Ampere Computing, on the other hand, has the “Quicksilver” Altra, the “Mystique” Altra Max, and the “Siryn” AmpereOne out the door, with the “Polaris” AmpereOne M scheduled to ship at the end of last year and the “Magnetrix” AmpereOne MX in fabrication, and the Ampereone “Aurora” comign further down the road. The earlier Altra and Altra Max CPUs were bought by Oracle, Google, Microsoft, Tencent, Alibaba, and Baidu, but everyone but Oracle is now working on or has delivered their own Arm CPUs or, in the case of Alibaba, an Arm CPU and a RISC-V CPU. Oracle has a 29 percent stake in Ampere Computing, which was rumored to be angling to go public back in April 2022 and by April 2023 it was reportedly shelved.

Oracle is also a cloud hosting partner of OpenAI for Stargate, although neocloud CoreWeave was brought into the Stargate fold last week. So Oracle doesn’t own all of that OpenAI hosting business.

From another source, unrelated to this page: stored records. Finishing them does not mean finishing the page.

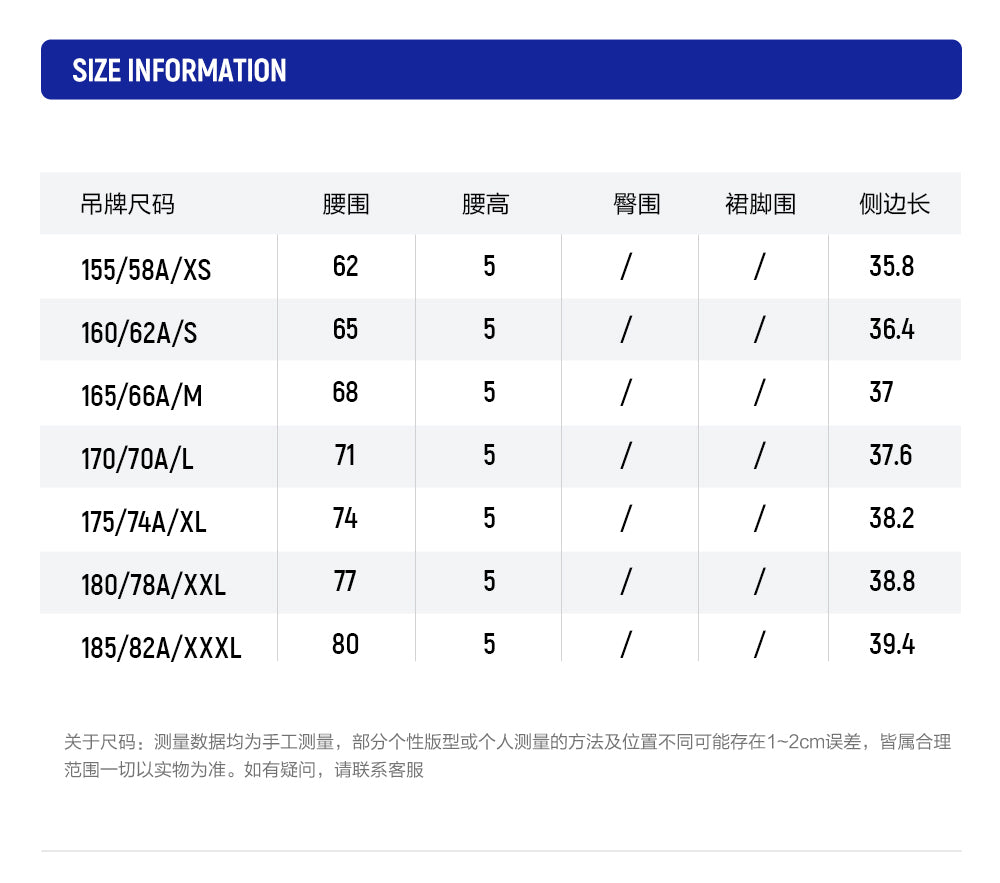Click side length value 36.4
This screenshot has height=883, width=1000.
click(892, 330)
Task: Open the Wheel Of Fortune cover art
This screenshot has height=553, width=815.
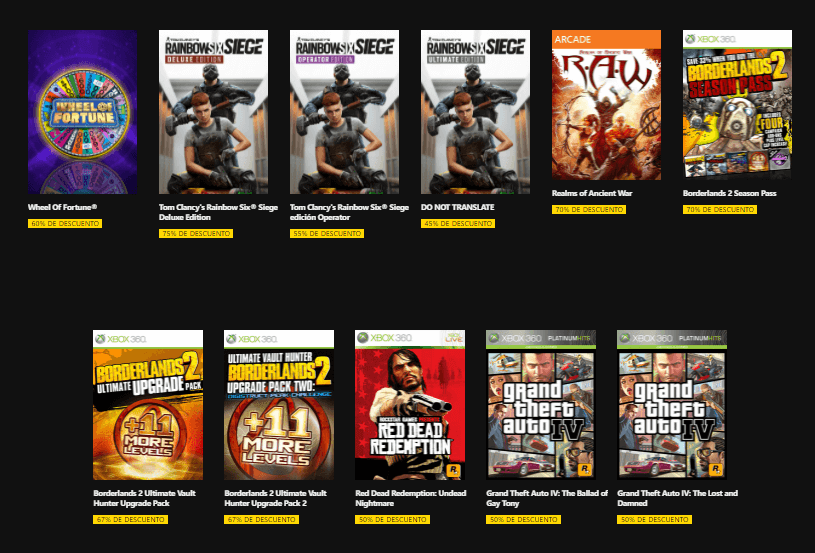Action: click(x=83, y=112)
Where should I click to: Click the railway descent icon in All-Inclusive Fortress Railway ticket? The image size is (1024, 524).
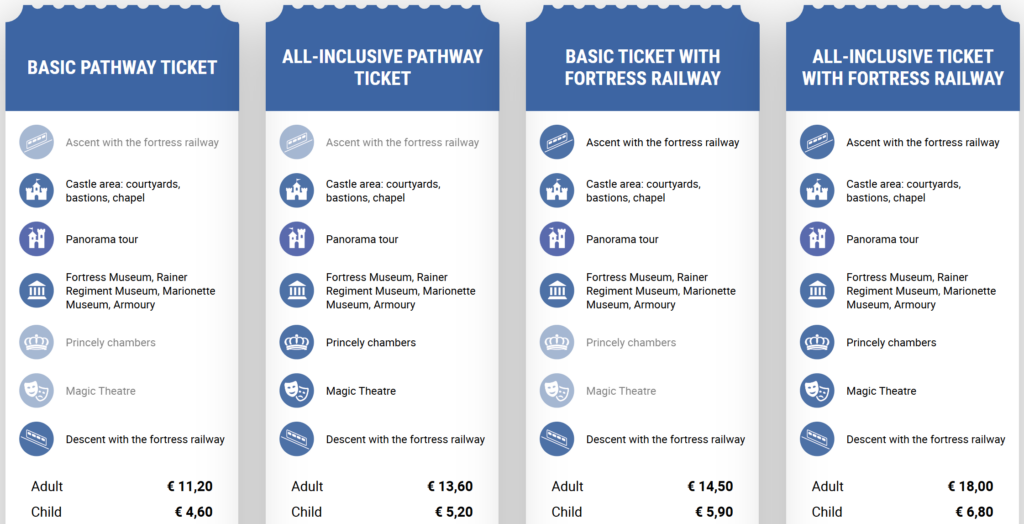click(x=817, y=439)
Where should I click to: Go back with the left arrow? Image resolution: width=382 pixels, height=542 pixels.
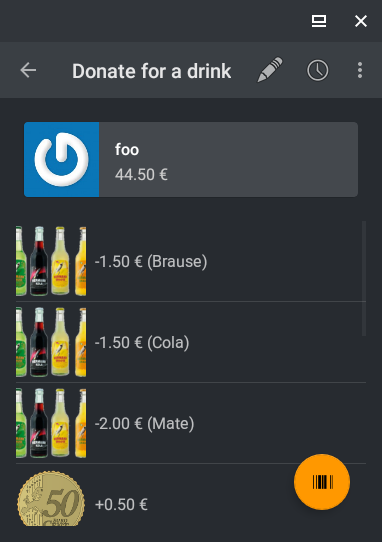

The upstart chipmaker apparently raised somewhere in the neighborhood of $340 million in several rounds of funding, and had reached a peak $8 billion in valuation about the time SoftBank was said to be mulling over an investment back in early 2022. Including its investments in processors and into the company, Oracle has reportedly put $1.5 billion into Ampere Computing over the years, and now it will be getting just shy of $1.9 billion back in the all-cash acquisition by SoftBank. It is not clear how much dough Carlyle Group will get or what its current stake is, or what other investors will receive.

Ampere Computing is going to be operated as a separate entity and not folding into Arm Ltd, which would confuse the hell out of Arm’s datacenter chip licensing customers. But that is not to say that Ampere Computing could not license its custom cores to Arm for others to use, or that parts of the Ampere Computing team could not end up working for Arm. Or for what remains of Graphcore, for that matter. It also seems likely that OpenAI, through Stargate, will be a big customer of the future 512-core Aurora chip for its AI systems, if it indeed moves away from using Nvidia iron. The first iron that Stargate is buying, and that is being installed in Stargate datacenters in Texas, are based on Nvidia technology.

The acquisition of Ampere Computing by SoftBank is expected to close in the second half of this year. It is hard to imagine what regulators might use as a reason to block the deal.